A review of craniofacial and dental findings of the RASopathies

• Published in: Orthodontics & craniofacial research Vol. 20; no. S1; pp. 32 - 38
• Main Authors: Cao, H., Alrejaye, N., Klein, O. D., Goodwin, A. F., Oberoi, S.
• Format: Journal Article
• Language: English
• Published: England Wiley Subscription Services, Inc 01.06.2017
• Subjects: Arteriovenous Malformations - genetics; Cafe-au-Lait Spots - genetics; Capillaries - abnormalities; Costello Syndrome; Craniofacial Abnormalities - genetics; craniofacial development; Craniofacial growth; dental anomalies; Ectodermal Dysplasia - genetics; Facies; Failure to Thrive - genetics; Genetic disorders; Germ-Line Mutation; Heart Defects, Congenital - genetics; Humans; Kinases; LEOPARD Syndrome; Literature reviews; malocclusion; MAP kinase; MAP Kinase Signaling System - genetics; Mutation; Neurofibromatosis; Neurofibromatosis 1 - genetics; Neurological disorders; Noonan Syndrome - genetics; Noonan's syndrome; Port-Wine Stain - genetics; Protein kinase; Ras protein; ras Proteins - genetics; Ras/MAPK pathway; RASopathy; Recklinghausen's disease; Reviews; Signal transduction; Tumors; Ras/MAPK pathway; craniofacial development; RASopathy; dental anomalies; malocclusion
• ISSN: 1601-6335; 1601-6343
• DOI: 10.1111/ocr.12144

Objectives The RASopathies are a group of syndromes that have in common germline mutations in genes that encode components of the Ras/mitogen‐activated protein kinase (MAPK) pathway and have been a focus of study to understand the role of this pathway in development and disease.
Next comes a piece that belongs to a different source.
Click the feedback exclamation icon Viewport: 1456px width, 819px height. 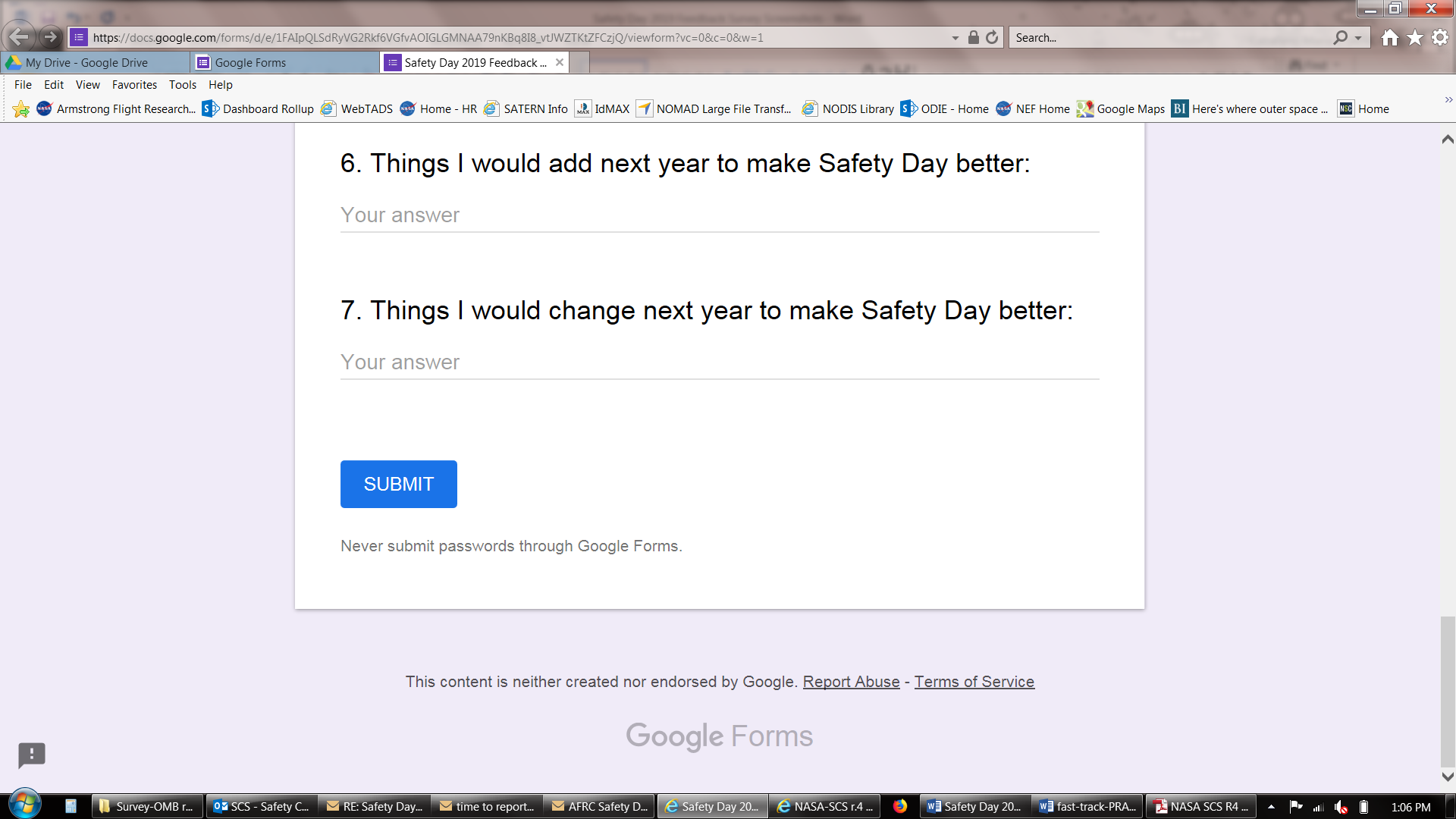(32, 755)
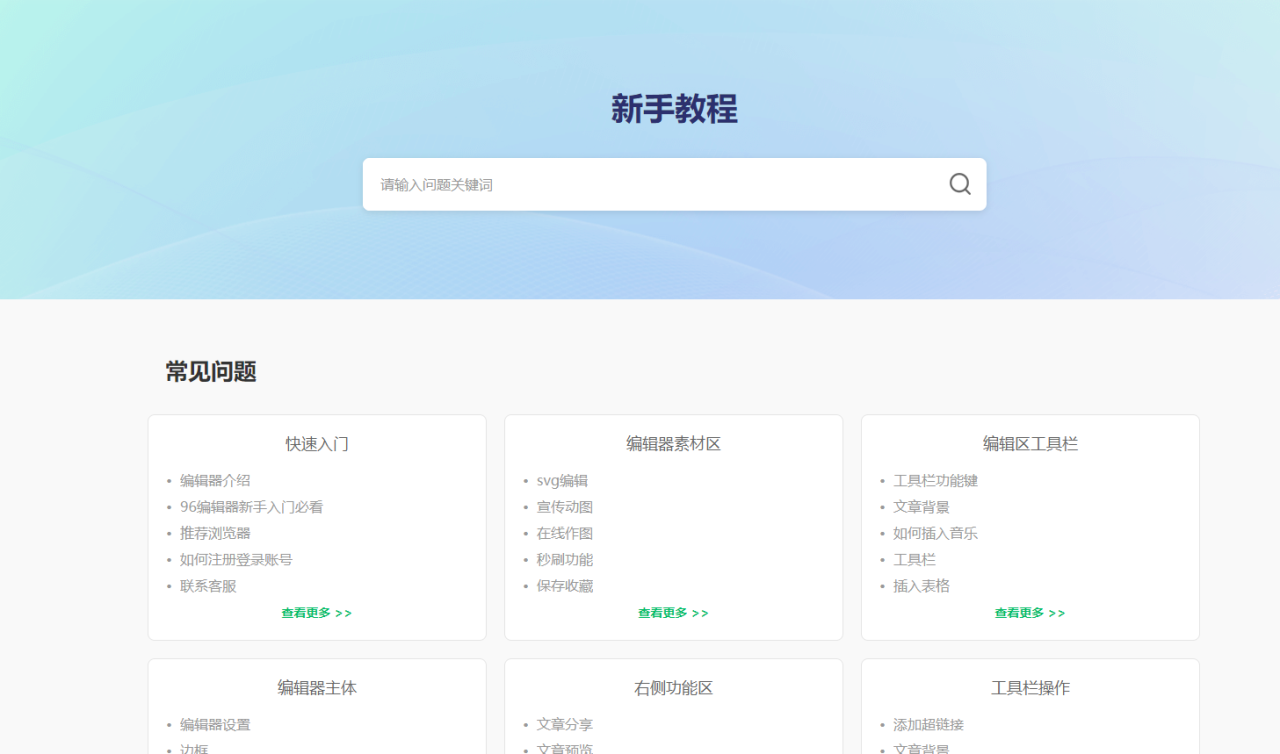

These syndromes include Noonan syndrome (NS), Noonan syndrome with multiple lentigines (NSML or LEOPARD syndrome), neurofibromatosis type 1 (NF1), Costello syndrome (CS), cardio‐facio‐cutaneous (CFC) syndrome, neurofibromatosis type 1‐like syndrome (NFLS or Legius syndrome) and capillary malformation‐arteriovenous malformation syndrome (CM‐AVM). These disorders affect multiple systems, including the craniofacial complex. Although the craniofacial features have been well described and can aid in clinical diagnosis, the dental phenotypes have not been analysed in detail for each of the RASopathies. In this review, we summarize the clinical features of the RASopathies, highlighting the reported craniofacial and dental findings. Methods Review of the literature. Results Each of the RASopathies reviewed, caused by mutations in genes that encode different proteins in the Ras pathway, have unique and overlapping craniofacial and dental characteristics. Conclusions Careful description of craniofacial and dental features of the RASopathies can provide information for dental clinicians treating these individuals and can also give insight into the role of Ras signalling in craniofacial development.